An Athenian-style democracy in which a momentarily popular policy could easily be enacted in a rush was not only not what the Framers wanted but what they elaborately warned about and guarded against. “There are particular moments in public affairs,” wrote James Madison in Federalist No. 56, “when the people, stimulated by some irregular passion, or some illicit advantage, or misled by the artful misrepresentations of interested men, may call for measures which they themselves will afterwards be the most ready to lament and condemn.” That there would be a red state-blue state cultural divide, and that the more populated states might use their numbers to bring the less populated ones to heel, was anticipated. To put it another way, the Framers valued diversity of opinion. They didn’t want minorities to be silenced or ignored.

By democracy, the pundits really mean majoritarianism, and our system has all sorts of counter-majoritarian rules built in, the Electoral College and the Senate being the most salient examples. For Ben Rhodes to say, in effect, “OMG you guys, the Electoral College is NOT democratic” is like saying, “The Electoral College is not a hot fudge sundae.” It wasn’t intended to be. The Electoral College, like the Senate, was designed to stop the country from being ruled by a cabal of Washington Post and New York Times columnists.


What’s bizarre about all the “crisis” talk is that it is within the power of the Democratic party to change its course.
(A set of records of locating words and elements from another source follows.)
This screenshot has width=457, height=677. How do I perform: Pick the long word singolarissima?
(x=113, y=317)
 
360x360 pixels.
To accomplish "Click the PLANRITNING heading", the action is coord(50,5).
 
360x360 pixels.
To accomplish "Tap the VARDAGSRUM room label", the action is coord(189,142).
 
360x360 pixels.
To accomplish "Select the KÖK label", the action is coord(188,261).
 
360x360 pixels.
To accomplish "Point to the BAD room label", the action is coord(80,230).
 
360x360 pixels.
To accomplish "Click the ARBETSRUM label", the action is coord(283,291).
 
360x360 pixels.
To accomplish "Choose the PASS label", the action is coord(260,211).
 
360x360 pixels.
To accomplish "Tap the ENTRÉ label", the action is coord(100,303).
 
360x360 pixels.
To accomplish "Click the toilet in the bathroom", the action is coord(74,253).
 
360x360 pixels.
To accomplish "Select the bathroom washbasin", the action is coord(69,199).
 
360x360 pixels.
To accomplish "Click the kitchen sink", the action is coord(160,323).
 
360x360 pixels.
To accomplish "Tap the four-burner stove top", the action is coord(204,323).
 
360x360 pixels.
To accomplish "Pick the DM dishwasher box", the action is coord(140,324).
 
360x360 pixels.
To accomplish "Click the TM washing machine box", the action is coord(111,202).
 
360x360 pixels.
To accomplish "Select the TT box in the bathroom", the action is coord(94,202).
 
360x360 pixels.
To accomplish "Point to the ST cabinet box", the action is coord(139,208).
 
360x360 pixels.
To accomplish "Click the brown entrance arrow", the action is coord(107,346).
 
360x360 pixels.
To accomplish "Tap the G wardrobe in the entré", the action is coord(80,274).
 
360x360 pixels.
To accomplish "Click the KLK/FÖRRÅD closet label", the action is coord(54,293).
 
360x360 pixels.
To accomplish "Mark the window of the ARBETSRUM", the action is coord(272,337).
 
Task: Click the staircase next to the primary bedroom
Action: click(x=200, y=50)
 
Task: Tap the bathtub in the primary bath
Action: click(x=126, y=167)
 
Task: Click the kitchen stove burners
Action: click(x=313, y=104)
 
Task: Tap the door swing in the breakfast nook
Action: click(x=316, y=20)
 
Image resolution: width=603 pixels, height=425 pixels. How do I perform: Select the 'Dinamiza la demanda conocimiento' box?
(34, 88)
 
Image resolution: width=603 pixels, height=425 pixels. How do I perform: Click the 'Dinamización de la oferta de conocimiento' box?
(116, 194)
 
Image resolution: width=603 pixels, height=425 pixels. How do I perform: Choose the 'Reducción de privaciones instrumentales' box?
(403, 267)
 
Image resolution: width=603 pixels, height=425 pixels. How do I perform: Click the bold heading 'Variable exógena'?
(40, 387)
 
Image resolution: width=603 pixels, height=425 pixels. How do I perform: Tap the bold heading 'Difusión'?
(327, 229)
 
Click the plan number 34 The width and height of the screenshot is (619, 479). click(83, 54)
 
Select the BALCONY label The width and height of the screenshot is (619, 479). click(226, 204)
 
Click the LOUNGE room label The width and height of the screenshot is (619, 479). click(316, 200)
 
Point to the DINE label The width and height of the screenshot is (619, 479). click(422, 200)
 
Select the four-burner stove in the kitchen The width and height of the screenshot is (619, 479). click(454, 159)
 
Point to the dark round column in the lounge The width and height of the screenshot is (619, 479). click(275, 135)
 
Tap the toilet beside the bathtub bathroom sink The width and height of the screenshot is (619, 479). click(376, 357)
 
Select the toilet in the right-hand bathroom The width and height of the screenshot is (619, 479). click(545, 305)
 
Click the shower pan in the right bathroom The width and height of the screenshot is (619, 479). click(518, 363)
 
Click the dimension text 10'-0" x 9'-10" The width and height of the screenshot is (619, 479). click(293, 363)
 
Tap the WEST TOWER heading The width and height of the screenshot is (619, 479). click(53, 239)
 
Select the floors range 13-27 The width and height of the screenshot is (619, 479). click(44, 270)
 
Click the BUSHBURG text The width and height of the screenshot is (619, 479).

There is a wall up ahead marked, “How to lose the election” and the Dems are stomping on the accelerator. Decriminalize illegal immigration! Destroy private health insurance! Health care for illegal aliens! If, as the media and the Democrats often tell us, Donald Trump represents a unique threat because of the nature of his personality, then the Democrats should offer up a candidate who proposes no major changes apart from not being Donald Trump. Instead, their supposed centrist Joe Biden has already abandoned his primary credential of moderation, which was that he opposed Medicare for All. Now even Biden is saying there should be a “public option” for health insurance, which is simply a “glide path toward Medicare for All” (Pete Buttigieg) because “over a couple years you’re gonna transition into single payer” (Kirsten Gillibrand). Offering a public option was considered so radical less than a decade ago that Democrats holding the presidency, the House, and a supermajority in the Senate backed off, even while in a frenzy to pass major health-care legislation with zero buy-in from Republicans.

Those Democrats who have not completely lost their minds see clearly what is happening. “Dear Democrats: This is not complicated! Just nominate a decent, sane person, one committed to reunifying the country and creating more good jobs,” writes Tom Friedman in the New York Times, adding, “Please, spare me the revolution!” If there is a “crisis” in America it’s that the party of Barack Obama, who inspired a Time magazine cover depicting him as FDR and a Newsweek cover saying “We Are All Socialists Now,” has now moved breathtakingly far to the left of its standard bearer. We should be worried sick about our Democrats, not our democracy.